• **GIVEN INSTRUCTION**
Could you copy every line of the material below word for word, leaving out the pictures?

[Start]

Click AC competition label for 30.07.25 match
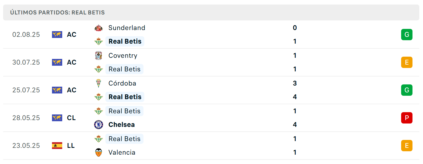 [x=72, y=62]
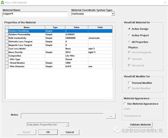
Task: Select the All Properties radio button
Action: 129,42
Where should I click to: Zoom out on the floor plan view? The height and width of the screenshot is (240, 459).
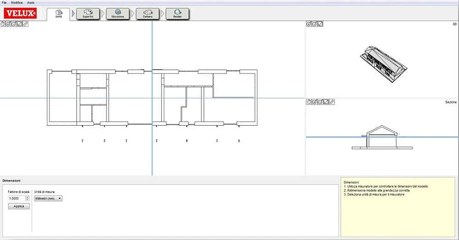pyautogui.click(x=14, y=24)
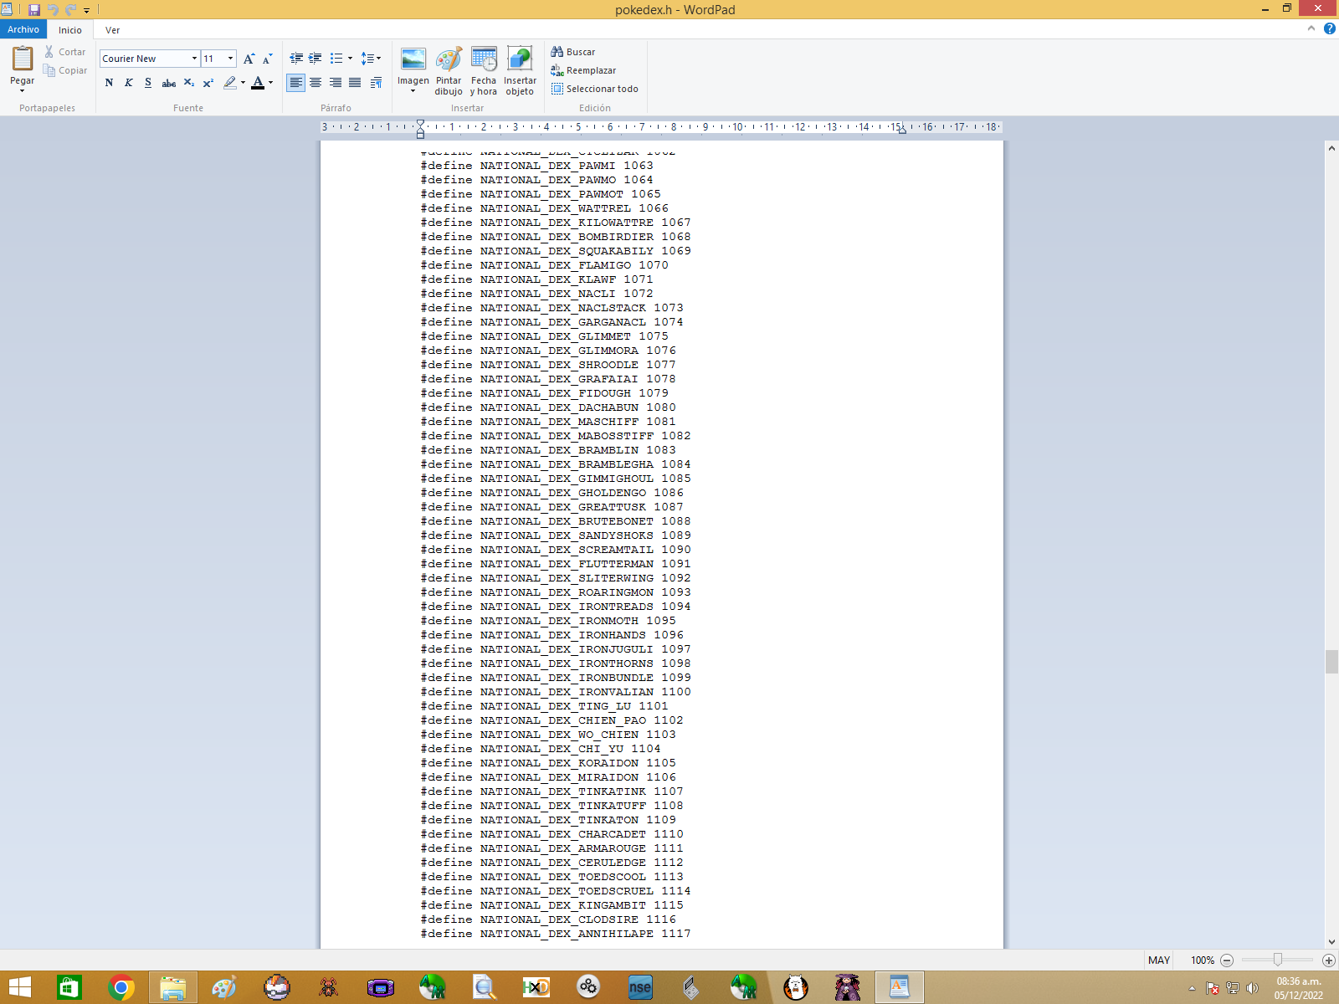Toggle italic (K) formatting
This screenshot has height=1004, width=1339.
[128, 83]
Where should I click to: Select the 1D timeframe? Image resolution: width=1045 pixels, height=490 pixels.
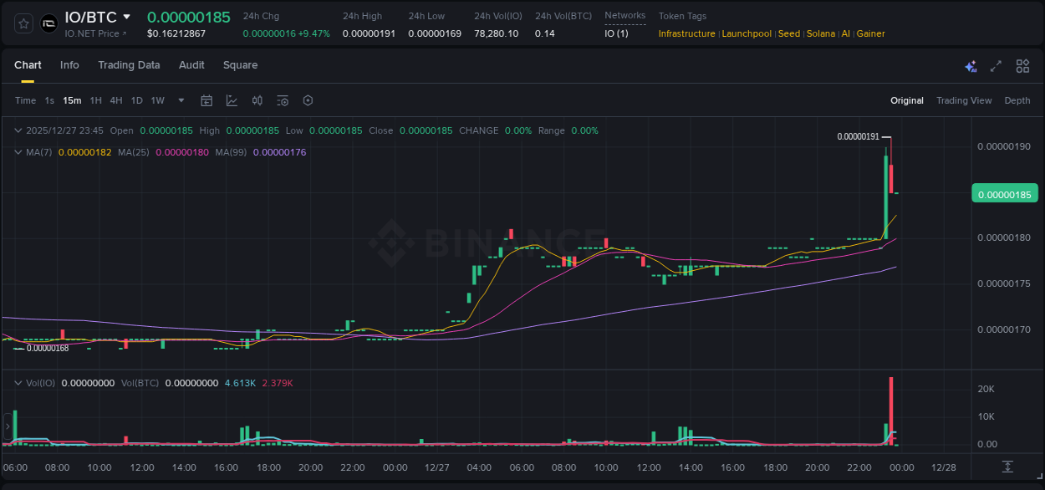coord(136,100)
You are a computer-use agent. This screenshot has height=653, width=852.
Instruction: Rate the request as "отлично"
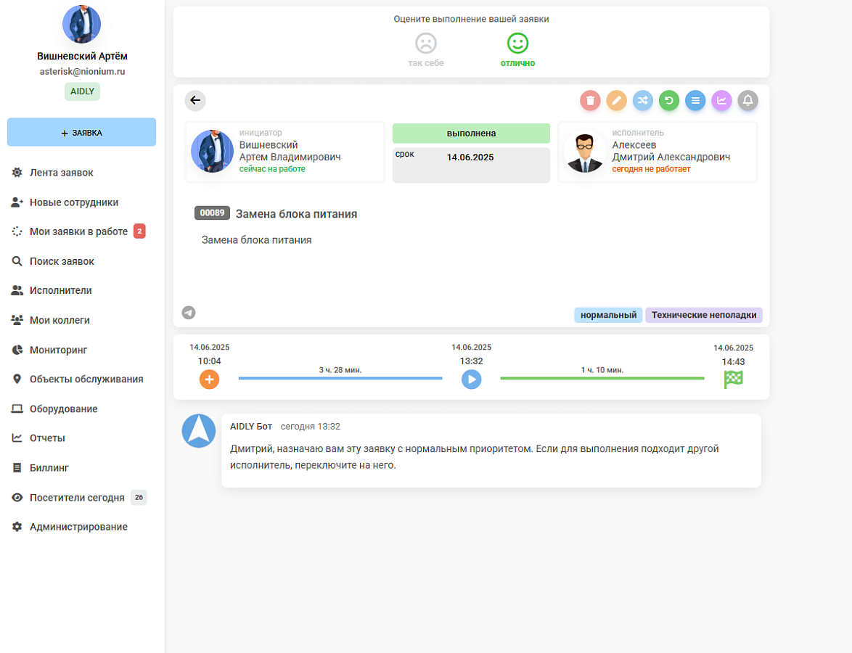tap(518, 50)
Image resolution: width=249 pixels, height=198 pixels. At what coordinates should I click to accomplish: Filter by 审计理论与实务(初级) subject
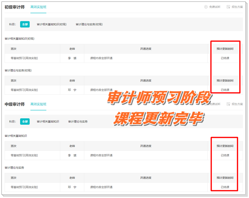pyautogui.click(x=90, y=24)
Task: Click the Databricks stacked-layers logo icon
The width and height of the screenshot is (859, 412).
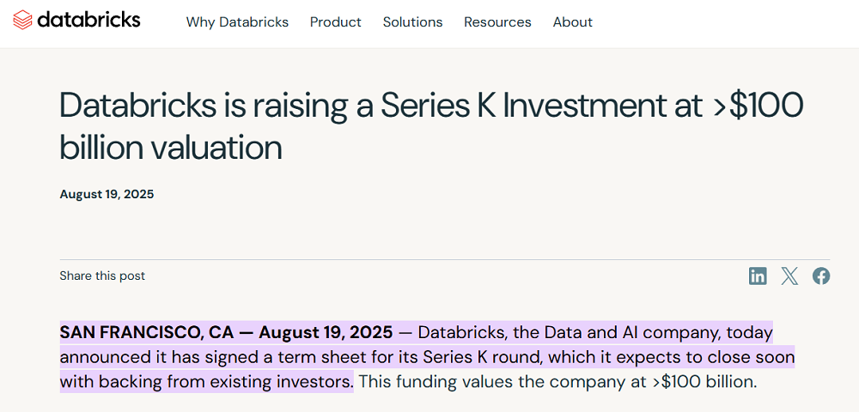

[End]

• **TASK RESULT**
Click AC competition label for 30.07.25 match
 [x=72, y=62]
Task: Select the All Properties radio button
Action: 129,42
Where should I click to: Zoom out on the floor plan view? The height and width of the screenshot is (240, 459).
pyautogui.click(x=14, y=24)
Toggle italic (K) formatting
This screenshot has height=1004, width=1339.
[128, 83]
Where should I click to: Select the 1D timeframe? Image resolution: width=1045 pixels, height=490 pixels.
coord(136,100)
You are a computer-use agent. This screenshot has height=653, width=852.
Instruction: Rate the request as "отлично"
tap(518, 50)
Image resolution: width=249 pixels, height=198 pixels. At what coordinates should I click to accomplish: Filter by 审计理论与实务(初级) subject
pyautogui.click(x=90, y=24)
Task: Click the Databricks stacked-layers logo icon
The width and height of the screenshot is (859, 412).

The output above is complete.